══ Supplied text ══

If a new relationship to the body is one sign of the modern in the buildings of Gandhi’s ashrams, which manifests in an opening up, in an increased spatial porosity, then the other is the care taken in the articulation of the place for the individual, who for Gandhi is at the very root of being modern. For Gandhi, the study, a place for contemplation, reading, and writing, is the site of the inner conversation that defines the individual. It bears noting that his “study” is distinct from his daftar, or office, for which a separate building was built. It was at Hriday Kunj in Ahmedabad that the study emerged as a partitioned space within the osri and, like the kitchen in his Rajkot house, was the domain of an individual simultaneously connected to the social realm of the house. It was the archetype of the rasodu, or kitchen, that Gandhi appropriated for the development of the study. Fifteen years later, at Bapu Kutir, in 1933, the study, scaled down by a bamboo loft, became a far more intimate space. Gandhi now inhabited the very wall that separates the osri from the inner space of the house: a carved-out space, delicate in its articulation and tactility. Apart from limiting the cost of its construction to Rs. 500, Gandhi had one other expectation from the building: he wanted to be able to see the sky from any place within it. It is from the study of the kutir that this is possible. The study at Wardha is thus a space where one is simultaneously held and released.

═══
══ The data ══

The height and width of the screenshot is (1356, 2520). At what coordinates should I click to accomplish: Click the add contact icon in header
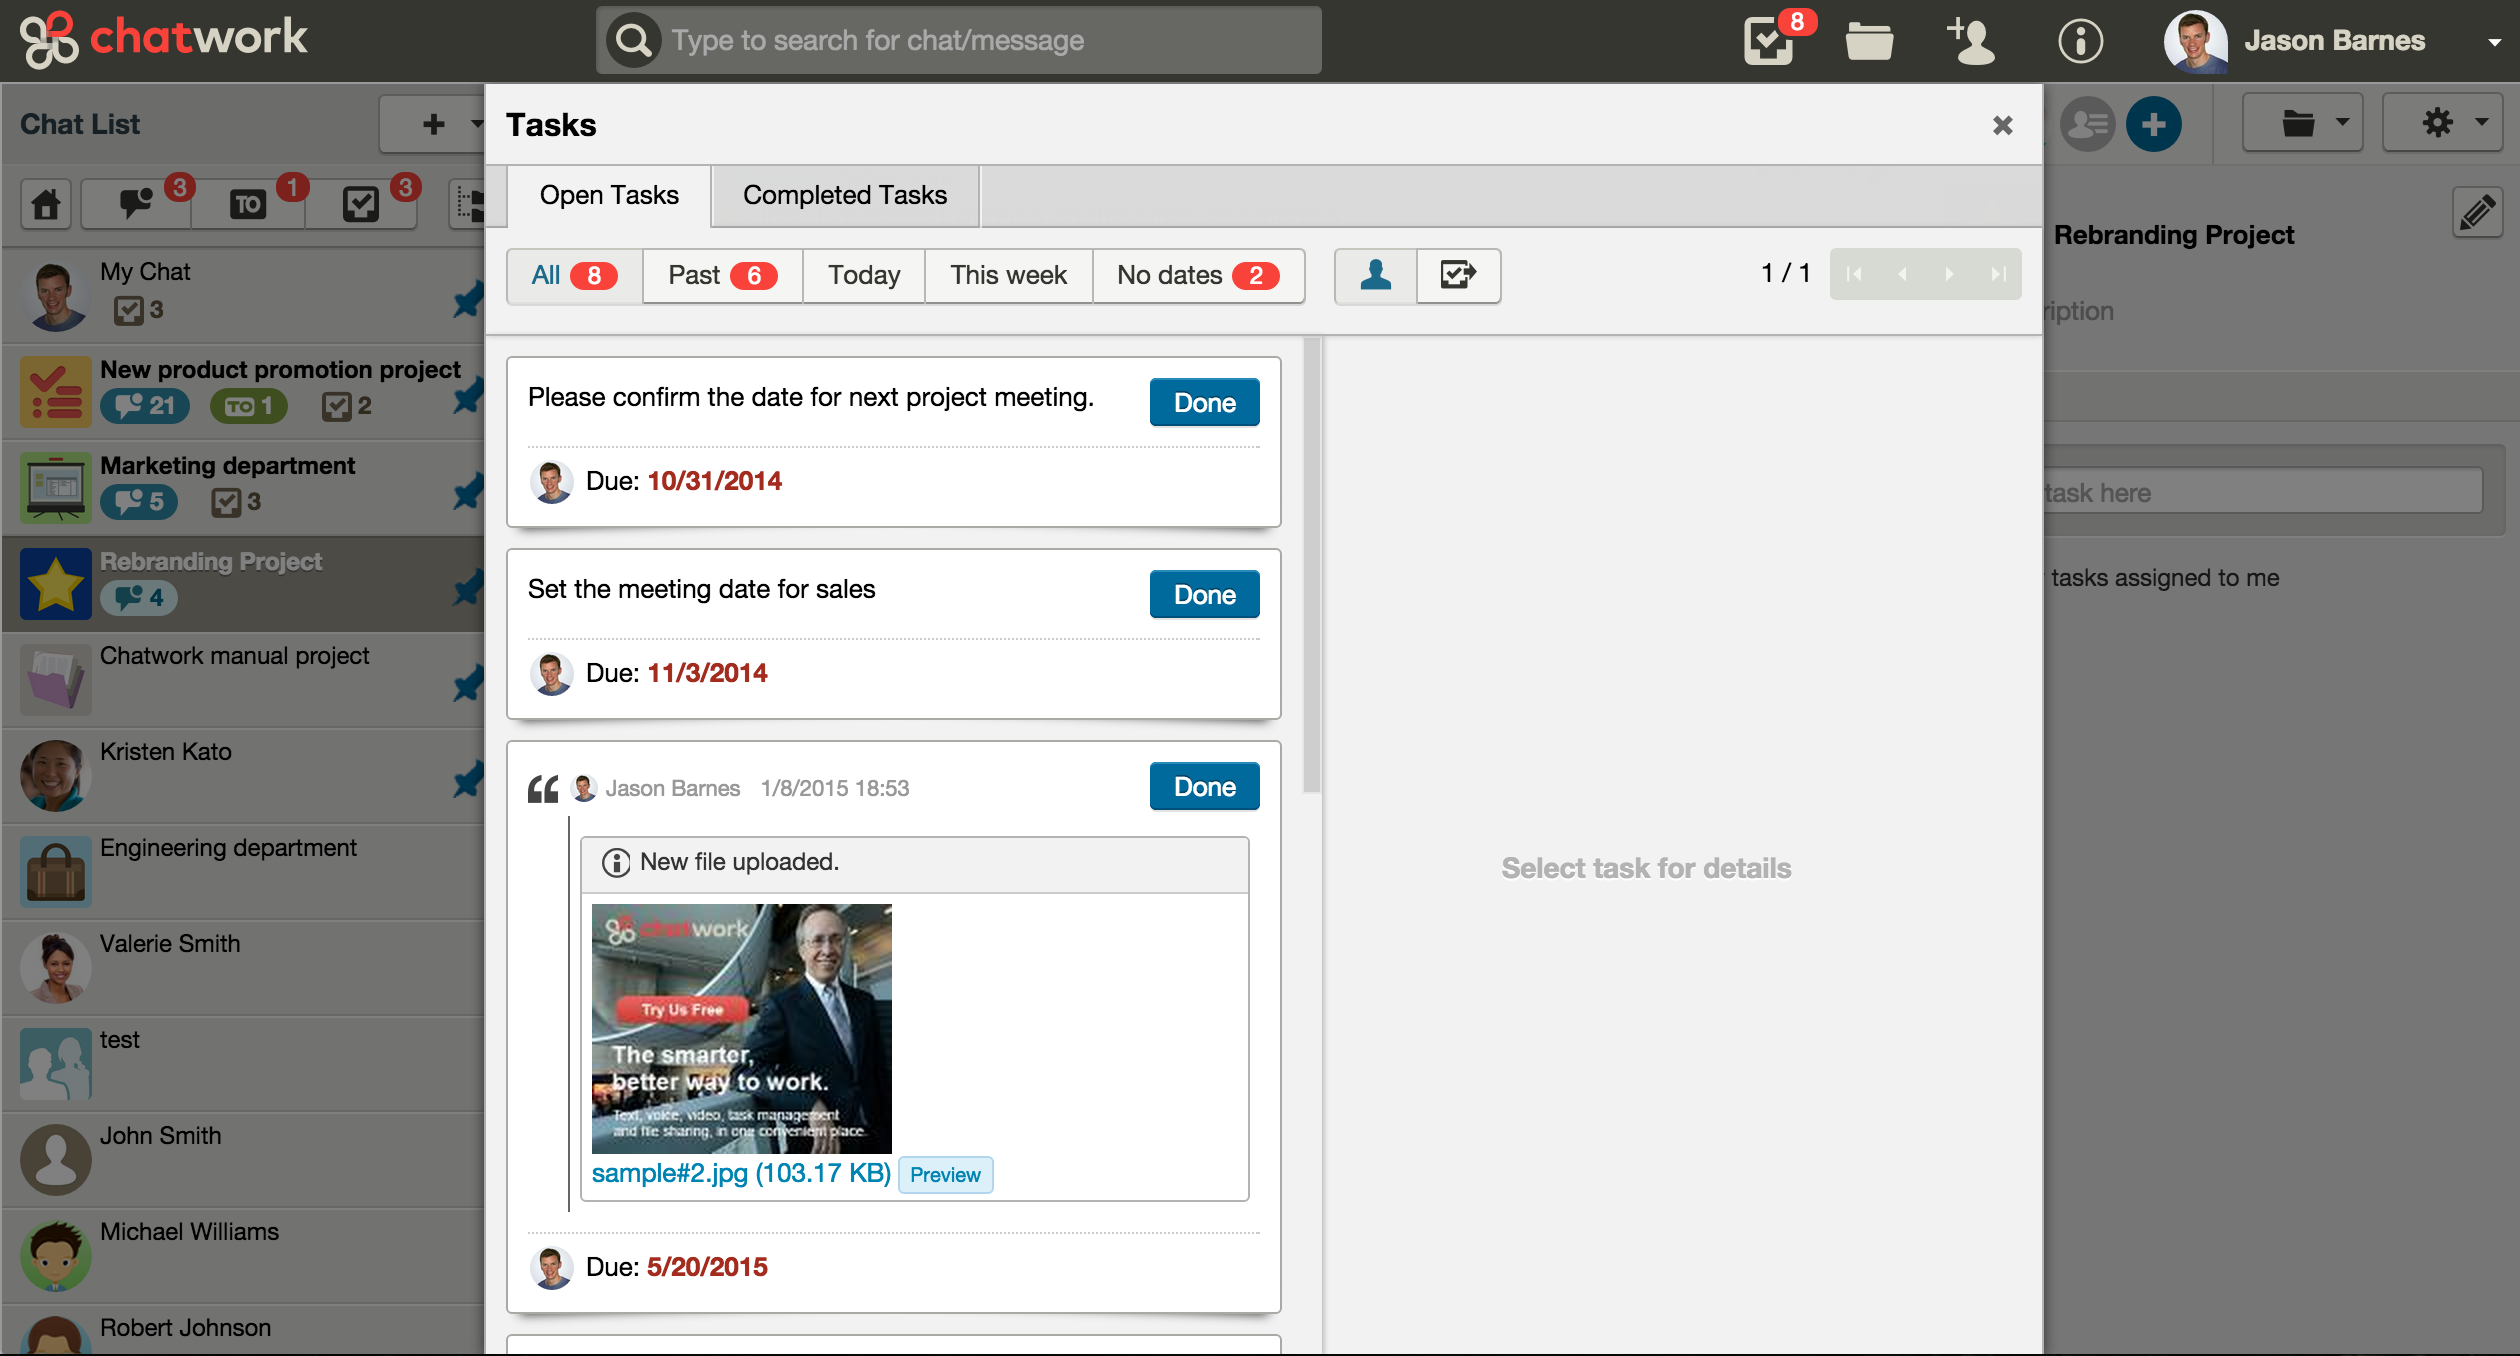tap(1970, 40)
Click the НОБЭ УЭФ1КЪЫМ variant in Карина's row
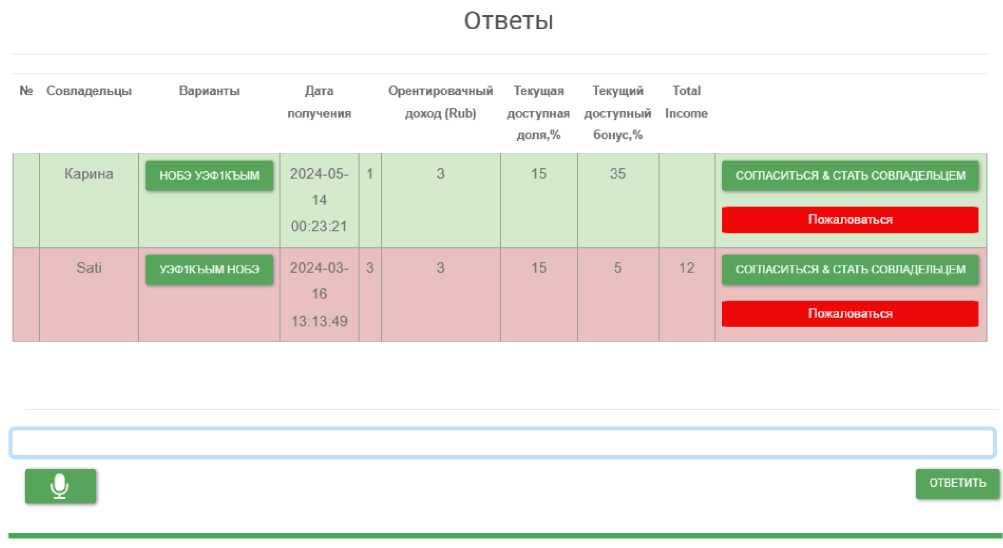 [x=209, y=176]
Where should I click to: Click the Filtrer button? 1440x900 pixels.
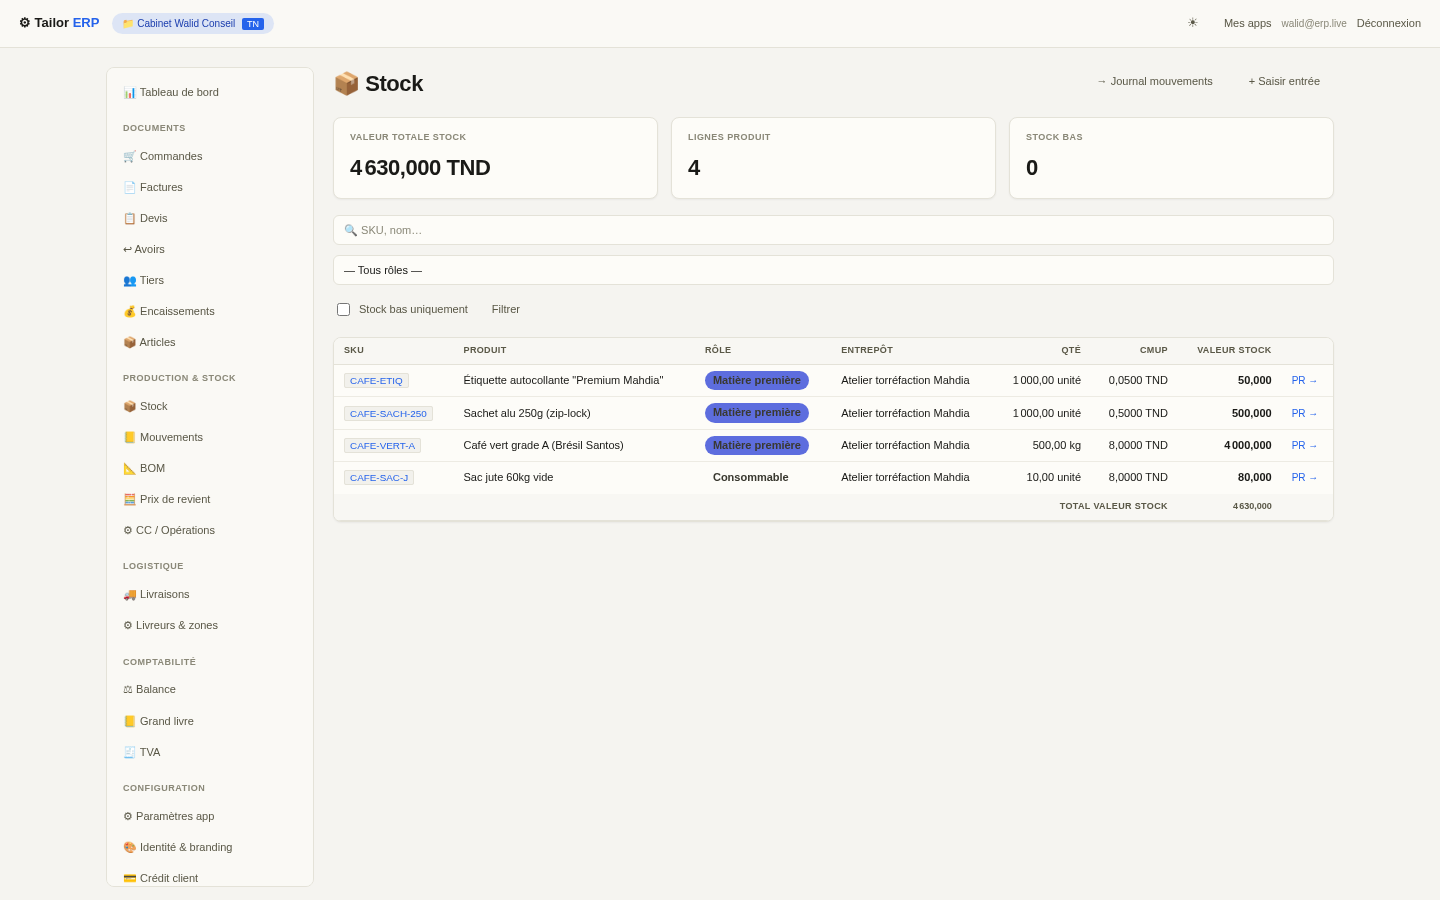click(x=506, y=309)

═══

**List of tasks**
a - Format the entries from the line containing "Where should I" through the end of the entries as a Markdown table with the columns Row and Line, leaving out blank lines and pictures.
b - Continue the text on the study in Gandhi's ashrams from where it stops.

**Expected results**
a -
| Row | Line |
|---|---|
| 1 | Where should I click to: Click the Filtrer button? 1440x900 pixels. |
| 2 | click(x=506, y=309) |

b -
Image 26
The prayer ground at Sewagram Ashram, Wardha, is the clearing, open to sky, in an otherwise heavily treed precinct. Courtesy anthill design, Ahmedabad, 2016

A note on spatiality of porosity: porosity must be distinguished from the transparent that is so valorized by European modern architecture. I have argued elsewhere that this porosity arises from an attitude of agrarian frugality rather than of mechanical efficiencies. This opening up distinguishes itself from the Wrightian corner window or the Corbusian plan libre (both contemporaneous with the architecture under discussion) as the mechanisms facilitating this openness are not dependent on technological articulations of material and structure, or for that matter, a mechanized production process. This openness is the direct result of the control over oneself, over one’s behavior, and the ability to transform the activities that underpin function with this changed behavior. If one of the credos of modern architecture is that form follows function, Gandhi would extend this inward ad infinitum: form follows function, which follows activity, which follows behavior, which follows resolve, which in turn is a function of discipline, which is a direct result of control over the self, which is necessary for an inquiry of truth, which is based on being able to hear and have a conversation with the “small, still voice” within, which in turn defines the modern individual. If our cumulative behavior aggregates into what we now call “lifestyle,” and we have a choice of lifestyle, then it follows that this choice also determines the material, technological, and formal choices that are ethically open to us. Gandhi’s visionary architecture demonstrated this long before it became an environmentalist credo that the future of the planet may well depend on the manner in which each of us chooses to live. As Gandhi often said, the purity of the means results in the purity of the ends. Form then has ethical and moral underpinnings. The choice of form must necessarily emerge from careful experimentation through a sequence that leads from a relationship to one’s inner self.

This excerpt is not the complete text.